Now, adjust your headset or the speaker volume, practice your best “professional pilot voice” and tell the person on the other end of the radio that you need help.
Flying the Plane
You will receive all sorts of help getting safely to the ground. Most modern transport-category airplanes have very reliable autopilot systems and are capable of landing the plane automatically if the proper selections are made. Transport-category airplanes fly not that much differently than any other airplane, they’re just bigger and probably not quite as responsive. You have to plan ahead a little more and realize that it will take a little longer to do things, but that can work to your advantage. When you are sitting in the cockpit and looking out the window, you have very little feeling about how much airplane is sitting behind you.
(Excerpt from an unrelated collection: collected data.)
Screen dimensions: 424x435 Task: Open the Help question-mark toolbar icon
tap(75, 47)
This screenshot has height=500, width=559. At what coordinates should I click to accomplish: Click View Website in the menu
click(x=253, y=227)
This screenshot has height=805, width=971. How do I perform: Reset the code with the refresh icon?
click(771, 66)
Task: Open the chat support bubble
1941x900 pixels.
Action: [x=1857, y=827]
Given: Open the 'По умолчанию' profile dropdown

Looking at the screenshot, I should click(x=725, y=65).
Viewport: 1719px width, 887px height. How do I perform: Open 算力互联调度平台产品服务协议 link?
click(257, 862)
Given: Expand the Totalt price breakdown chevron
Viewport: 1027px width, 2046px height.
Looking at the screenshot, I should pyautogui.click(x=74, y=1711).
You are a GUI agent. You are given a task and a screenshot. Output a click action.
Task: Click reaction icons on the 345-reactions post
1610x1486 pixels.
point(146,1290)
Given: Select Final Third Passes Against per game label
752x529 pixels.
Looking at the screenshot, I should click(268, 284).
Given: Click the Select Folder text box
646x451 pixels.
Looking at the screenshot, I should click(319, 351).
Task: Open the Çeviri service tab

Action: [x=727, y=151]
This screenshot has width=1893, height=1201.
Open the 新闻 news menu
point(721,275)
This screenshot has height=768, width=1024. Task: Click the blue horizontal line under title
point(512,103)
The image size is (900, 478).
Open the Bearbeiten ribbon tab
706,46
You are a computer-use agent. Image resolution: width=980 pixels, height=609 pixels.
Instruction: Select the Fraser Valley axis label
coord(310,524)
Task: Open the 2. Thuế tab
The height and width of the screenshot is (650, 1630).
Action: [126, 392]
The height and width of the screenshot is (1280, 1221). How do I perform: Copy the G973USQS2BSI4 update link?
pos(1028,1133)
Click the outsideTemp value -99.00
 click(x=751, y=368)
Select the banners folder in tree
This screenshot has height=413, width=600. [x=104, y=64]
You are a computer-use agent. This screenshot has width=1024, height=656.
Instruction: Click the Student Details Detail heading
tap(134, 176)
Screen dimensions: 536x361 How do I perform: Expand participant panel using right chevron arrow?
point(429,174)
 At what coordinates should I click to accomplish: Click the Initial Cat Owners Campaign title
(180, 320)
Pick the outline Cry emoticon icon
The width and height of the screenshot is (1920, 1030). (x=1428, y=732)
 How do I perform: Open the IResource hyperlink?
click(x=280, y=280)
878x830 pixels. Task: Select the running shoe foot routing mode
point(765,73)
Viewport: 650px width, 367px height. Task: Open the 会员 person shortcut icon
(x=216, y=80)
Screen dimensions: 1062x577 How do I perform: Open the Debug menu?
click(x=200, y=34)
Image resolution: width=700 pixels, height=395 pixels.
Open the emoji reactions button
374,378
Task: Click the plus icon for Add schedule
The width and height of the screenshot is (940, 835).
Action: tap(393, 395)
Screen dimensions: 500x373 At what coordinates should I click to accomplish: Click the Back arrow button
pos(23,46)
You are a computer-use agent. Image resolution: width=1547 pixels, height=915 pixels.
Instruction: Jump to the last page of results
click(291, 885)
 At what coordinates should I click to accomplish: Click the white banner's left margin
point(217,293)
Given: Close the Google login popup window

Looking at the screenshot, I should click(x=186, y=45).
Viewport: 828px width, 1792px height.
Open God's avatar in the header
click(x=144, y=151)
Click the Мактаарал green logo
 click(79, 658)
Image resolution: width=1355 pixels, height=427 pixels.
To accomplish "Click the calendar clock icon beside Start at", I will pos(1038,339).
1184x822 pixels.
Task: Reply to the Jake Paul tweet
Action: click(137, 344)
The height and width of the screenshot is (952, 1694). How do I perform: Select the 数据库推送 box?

With the help that you receive from the people on the ground, you will be successful in getting the airplane on the ground as long as you stay calm and you keep telling yourself “it’s just a big 172.”
What are the Chances?
What really are the chances that you could find yourself in this situation? It’s not likely. Studies have been done several times, especially with the long fight to get the mandatory retirement age for airline pilots raised to it’s current 65. One such report is In-flight Medical Incapacitation and Impairment of U.S. Airline Pilots: 1993 to 1998. Numbers and findings are scattered throughout the report, but the conclusions, are that:
In-flight medical events in U.S. airline pilots were very rare; resulting aircrew deaths were even more rare, and resulting aircraft accidents were extremely rare. Fortunately, in the six years and nearly 86 million flight hours covered by this study, there were no passenger fatalities caused by pilot in-flight medical events. The two aircraft accidents resulted in serious injuries to three aircrew members and minor injuries to three passengers.
If you find yourself looking out the front window of an airliner because you’ve answered the question ‘Are there any pilots on board?’ think back to this post and remember that you do have ‘The Right Stuff’.